Dass die Raupen der Gespinstmotte dieses Jahr besonders geballt auftauchen, liegt zu einem großen Teil am Klima. Milde Winter begünstigen das Überleben der Raupen, heiße und trockene Sommer unterstützen den Falterflug der ausgeschlüpften Motten und damit die Ei-Ablage für das folgende Jahr. Der Befall erfolge immer regionsweise. „In Bondorf drüben ist keine Gespinstmotte zu sehen“, hat Kienzle festgestellt.

Welchen Schaden richten die Motten konkret an? Kienzle zeigt auf grüne Knospen unter den Gespinsten: „Wenn noch Knospen dran sind, ist der Baum nicht verloren.“ Die befallenen Äste können nach zwei bis drei Wochen noch einmal austreiben. Die Gehölze erleiden in der Regel nur einen so genannten Zuwachsverlust. Der wirtschaftliche Verlust bleibt: Die Apfelernte ist verringert oder kann gar komplett ausfallen. Ein Baum sei aber erst dann verloren, sagt Kienzle, wenn er über zwei oder mehr Jahre hinweg immer wieder massiv befallen wird.

Möglichkeiten der Vorkehrung hätte es gegeben, meint Kienzle. „Die Bekämpfung wäre gerade in der Zeit der Vorblüte möglich gewesen, wenn die ersten grünen Blättchen kommen.“ Denn da seien die Raupen aus ihren Winterverstecken gekrochen. Da biete sich das zugelassene Pflanzenschutzmittel BT (Bacillus thurigensis) an.

Die Bekämpfung sollte aber schon mit einem fachkundigen Winterschnitt beginnen, sagt Kienzle. Auch natürliche Feinde können für eine Reduzierung der Raupen sorgen. Dazu gehören zum Beispiel Schlupfwespen oder Raupenfliegen. Im Mai und Juni könne man dann nur noch die Gespinste entfernen – eine Heidenarbeit.

Gar nicht zufrieden ist Kienzle mit dem Engagement des Landratsamts. „Ich habe ein paar Mal da angerufen und auf den Befall durch die Motte aufmerksam gemacht“, berichtet er. Er habe keine Antwort bekommen.

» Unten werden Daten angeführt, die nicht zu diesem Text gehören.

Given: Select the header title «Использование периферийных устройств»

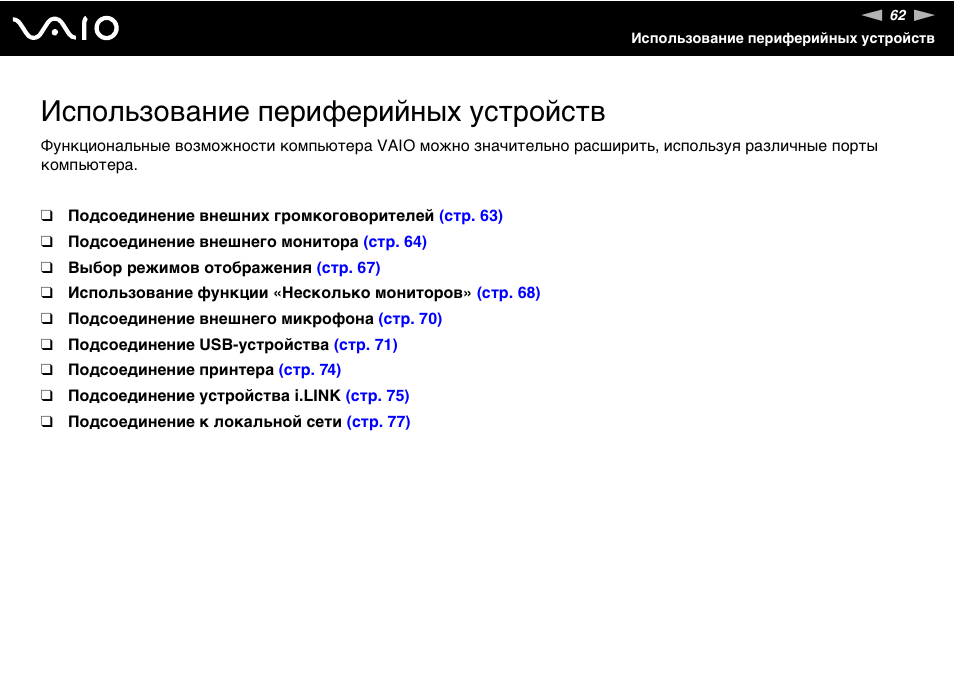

Martina Guizetti, die Pressesprecherin des Landratsamts, weist den Vorwurf zurück, ihre Landwirtschaftsabteilung sei untätig gewesen. Aber: „Wir haben informiert. Wer einen Befall vermutet, kann uns einen Zweig bringen und untersuchen lassen. Aber wir können auch nicht jeden Tag vor Ort sein.“ Eine Meldepflicht für Gespinstmottenbefall gibt es nicht.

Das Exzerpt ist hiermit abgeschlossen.